Most of us (a) don't feel our students owe us anything personally and (b) want our students to succeed. So it's upsetting to see students pluck the low-hanging, easily picked fruit of cheating via LLMs. If cheating were harder, some of these students wouldn't cheat. Some certainly would. Others would do poorly.
But regardless, failing a student and citing students for plagiarism feel bad, even though basically all of us would agree on the importance and value of upholding standards and enforcing principles of honesty and integrity.
I think there's ways for teachers to embrace AI in teaching.
Let AI generate a short novel. The student is tasked to read it and criticize what's wrong with it. This requires focus and advanced reading comprehension.

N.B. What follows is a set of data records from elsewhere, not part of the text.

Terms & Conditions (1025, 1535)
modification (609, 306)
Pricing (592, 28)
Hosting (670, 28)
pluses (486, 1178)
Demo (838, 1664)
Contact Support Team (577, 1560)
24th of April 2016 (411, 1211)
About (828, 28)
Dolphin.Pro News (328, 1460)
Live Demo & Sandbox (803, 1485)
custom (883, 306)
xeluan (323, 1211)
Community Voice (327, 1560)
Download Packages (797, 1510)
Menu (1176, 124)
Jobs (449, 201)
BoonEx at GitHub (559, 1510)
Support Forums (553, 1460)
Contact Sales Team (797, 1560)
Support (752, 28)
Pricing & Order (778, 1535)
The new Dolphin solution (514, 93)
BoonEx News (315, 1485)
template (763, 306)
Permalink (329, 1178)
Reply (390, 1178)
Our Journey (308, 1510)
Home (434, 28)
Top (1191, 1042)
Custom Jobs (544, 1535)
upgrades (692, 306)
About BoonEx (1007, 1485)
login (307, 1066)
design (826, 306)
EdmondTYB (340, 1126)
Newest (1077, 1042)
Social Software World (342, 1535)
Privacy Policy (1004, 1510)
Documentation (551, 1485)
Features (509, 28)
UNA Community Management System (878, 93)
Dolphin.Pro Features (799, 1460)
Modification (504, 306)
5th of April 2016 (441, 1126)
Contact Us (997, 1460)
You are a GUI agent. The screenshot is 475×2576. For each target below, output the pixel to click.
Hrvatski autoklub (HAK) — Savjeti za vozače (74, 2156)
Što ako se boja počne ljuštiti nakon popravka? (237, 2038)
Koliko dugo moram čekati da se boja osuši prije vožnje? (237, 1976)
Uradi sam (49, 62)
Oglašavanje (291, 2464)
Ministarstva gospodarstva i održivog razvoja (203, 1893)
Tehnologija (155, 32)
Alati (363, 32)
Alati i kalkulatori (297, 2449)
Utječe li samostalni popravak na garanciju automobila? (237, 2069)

Show 4 AI-generated code solutions. Let the student explain which one is best and why.
Show 10 AI-generated images and let art students analyze flaws.
And so on.
You are neglecting to explain why your assignments themselves cannot be done with AI.
Also, this kind of fatuous response leaves out the skill building required - how do students acquire the skill of criticism or analysis? They're doing all of the easier work with ChatGPT until suddenly it doesn't work and they're standing on ... nothing ... unable to do anything.
That's the insidious effect of LLMs in education: as I read here recently "simultaneously raising the bar for the skill required at the entry level and lowering the amount of learning that occurs in the preparation phase (e.g., college)".
See also https://www.spinellis.gr/blog/20250408/
"students must learn to avoid using unverified GenAI output. ... misuse of AI may also constitute academic fraud and violate their university’s code of conduct."
There's never mention of integrity or honor in these discussions. As if students are helpless against their own cheating. Cheating is shameful. Students should be ashamed to use AI to cheat. But nobody expects that from them for some reason.